#### Instructions for the task
In the records below, replace every occurrence of "How do I perform" with "How can I perform", leaving all other text unchanged.

(Records contained in a dataset)
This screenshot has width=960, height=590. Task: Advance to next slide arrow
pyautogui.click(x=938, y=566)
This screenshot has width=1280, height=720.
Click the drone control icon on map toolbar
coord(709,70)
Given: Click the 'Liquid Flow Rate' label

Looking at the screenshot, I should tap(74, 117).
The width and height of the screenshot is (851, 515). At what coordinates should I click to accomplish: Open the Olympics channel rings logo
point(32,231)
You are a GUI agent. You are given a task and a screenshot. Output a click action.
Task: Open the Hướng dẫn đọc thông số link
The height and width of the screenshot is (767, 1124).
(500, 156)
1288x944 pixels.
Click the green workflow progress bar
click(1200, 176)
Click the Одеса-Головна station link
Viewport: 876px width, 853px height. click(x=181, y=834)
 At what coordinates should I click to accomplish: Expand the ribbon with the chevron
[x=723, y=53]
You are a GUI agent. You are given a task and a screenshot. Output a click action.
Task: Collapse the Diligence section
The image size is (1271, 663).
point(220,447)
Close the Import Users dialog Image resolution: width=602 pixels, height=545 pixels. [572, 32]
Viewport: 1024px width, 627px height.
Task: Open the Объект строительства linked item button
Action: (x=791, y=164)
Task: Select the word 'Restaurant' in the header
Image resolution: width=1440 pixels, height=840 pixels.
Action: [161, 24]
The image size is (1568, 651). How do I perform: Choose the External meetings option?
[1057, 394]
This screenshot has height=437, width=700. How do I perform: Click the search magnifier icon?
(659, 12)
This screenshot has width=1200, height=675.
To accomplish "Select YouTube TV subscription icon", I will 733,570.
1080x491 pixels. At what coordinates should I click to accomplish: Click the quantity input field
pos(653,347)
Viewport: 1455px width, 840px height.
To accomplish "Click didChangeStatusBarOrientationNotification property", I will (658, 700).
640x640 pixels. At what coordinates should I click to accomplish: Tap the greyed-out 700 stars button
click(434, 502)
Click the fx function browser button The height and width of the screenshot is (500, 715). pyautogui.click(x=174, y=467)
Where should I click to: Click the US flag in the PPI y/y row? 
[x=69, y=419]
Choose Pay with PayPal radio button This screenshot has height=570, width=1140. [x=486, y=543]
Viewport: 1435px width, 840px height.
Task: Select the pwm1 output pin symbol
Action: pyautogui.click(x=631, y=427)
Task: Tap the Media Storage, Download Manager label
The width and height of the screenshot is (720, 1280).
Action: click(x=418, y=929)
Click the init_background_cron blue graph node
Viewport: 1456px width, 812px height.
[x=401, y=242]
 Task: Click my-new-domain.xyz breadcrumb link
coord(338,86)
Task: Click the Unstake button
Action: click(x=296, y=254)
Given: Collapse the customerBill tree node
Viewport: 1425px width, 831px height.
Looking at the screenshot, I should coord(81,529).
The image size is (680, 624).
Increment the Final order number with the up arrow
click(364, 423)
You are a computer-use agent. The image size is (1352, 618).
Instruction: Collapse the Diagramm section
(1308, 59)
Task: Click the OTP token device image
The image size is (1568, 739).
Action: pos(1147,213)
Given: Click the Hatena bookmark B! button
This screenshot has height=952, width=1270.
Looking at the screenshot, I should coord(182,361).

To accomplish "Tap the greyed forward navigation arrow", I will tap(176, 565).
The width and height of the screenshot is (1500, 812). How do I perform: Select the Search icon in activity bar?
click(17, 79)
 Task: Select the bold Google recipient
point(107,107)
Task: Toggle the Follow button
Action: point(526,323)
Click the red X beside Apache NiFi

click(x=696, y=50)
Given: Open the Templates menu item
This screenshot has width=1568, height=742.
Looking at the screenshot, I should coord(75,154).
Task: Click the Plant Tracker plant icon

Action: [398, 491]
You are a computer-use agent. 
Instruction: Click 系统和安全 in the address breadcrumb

#### Written solution
This screenshot has width=960, height=590. Task: Advance to next slide arrow
pyautogui.click(x=938, y=566)
This screenshot has width=1280, height=720.
Click the drone control icon on map toolbar
coord(709,70)
Given: Click the 'Liquid Flow Rate' label

Looking at the screenshot, I should tap(74, 117).
The width and height of the screenshot is (851, 515). At what coordinates should I click to accomplish: Open the Olympics channel rings logo
point(32,231)
You are a GUI agent. You are given a task and a screenshot. Output a click action.
Task: Open the Hướng dẫn đọc thông số link
The height and width of the screenshot is (767, 1124).
(500, 156)
1288x944 pixels.
Click the green workflow progress bar
click(1200, 176)
Click the Одеса-Головна station link
Viewport: 876px width, 853px height. click(x=181, y=834)
 At what coordinates should I click to accomplish: Expand the ribbon with the chevron
[x=723, y=53]
You are a GUI agent. You are given a task and a screenshot. Output a click action.
Task: Collapse the Diligence section
The image size is (1271, 663).
point(220,447)
Close the Import Users dialog Image resolution: width=602 pixels, height=545 pixels. [572, 32]
Viewport: 1024px width, 627px height.
Task: Open the Объект строительства linked item button
Action: (x=791, y=164)
Task: Select the word 'Restaurant' in the header
Image resolution: width=1440 pixels, height=840 pixels.
Action: [161, 24]
The image size is (1568, 651). How can I perform: Choose the External meetings option?
[1057, 394]
This screenshot has height=437, width=700. How can I perform: Click the search magnifier icon?
(659, 12)
This screenshot has width=1200, height=675.
To accomplish "Select YouTube TV subscription icon", I will 733,570.
1080x491 pixels. At what coordinates should I click to accomplish: Click the quantity input field
pos(653,347)
Viewport: 1455px width, 840px height.
To accomplish "Click didChangeStatusBarOrientationNotification property", I will (658, 700).
640x640 pixels. At what coordinates should I click to accomplish: Tap the greyed-out 700 stars button
click(434, 502)
Click the fx function browser button The height and width of the screenshot is (500, 715). pyautogui.click(x=174, y=467)
Where should I click to: Click the US flag in the PPI y/y row? 
[x=69, y=419]
Choose Pay with PayPal radio button This screenshot has height=570, width=1140. [x=486, y=543]
Viewport: 1435px width, 840px height.
Task: Select the pwm1 output pin symbol
Action: pyautogui.click(x=631, y=427)
Task: Tap the Media Storage, Download Manager label
The width and height of the screenshot is (720, 1280).
Action: click(x=418, y=929)
Click the init_background_cron blue graph node
Viewport: 1456px width, 812px height.
[x=401, y=242]
 Task: Click my-new-domain.xyz breadcrumb link
coord(338,86)
Task: Click the Unstake button
Action: click(x=296, y=254)
Given: Collapse the customerBill tree node
Viewport: 1425px width, 831px height.
Looking at the screenshot, I should coord(81,529).
The image size is (680, 624).
Increment the Final order number with the up arrow
click(364, 423)
You are a computer-use agent. The image size is (1352, 618).
Instruction: Collapse the Diagramm section
(1308, 59)
Task: Click the OTP token device image
The image size is (1568, 739).
Action: pos(1147,213)
Given: Click the Hatena bookmark B! button
This screenshot has height=952, width=1270.
Looking at the screenshot, I should coord(182,361).

To accomplish "Tap the greyed forward navigation arrow", I will tap(176, 565).
The width and height of the screenshot is (1500, 812). How can I perform: Select the Search icon in activity bar?
click(17, 79)
 Task: Select the bold Google recipient
point(107,107)
Task: Toggle the Follow button
Action: point(526,323)
Click the red X beside Apache NiFi

click(x=696, y=50)
Given: Open the Templates menu item
This screenshot has width=1568, height=742.
Looking at the screenshot, I should coord(75,154).
Task: Click the Plant Tracker plant icon

Action: [398, 491]
You are a computer-use agent. 
Instruction: Click 系统和安全 in the address breadcrumb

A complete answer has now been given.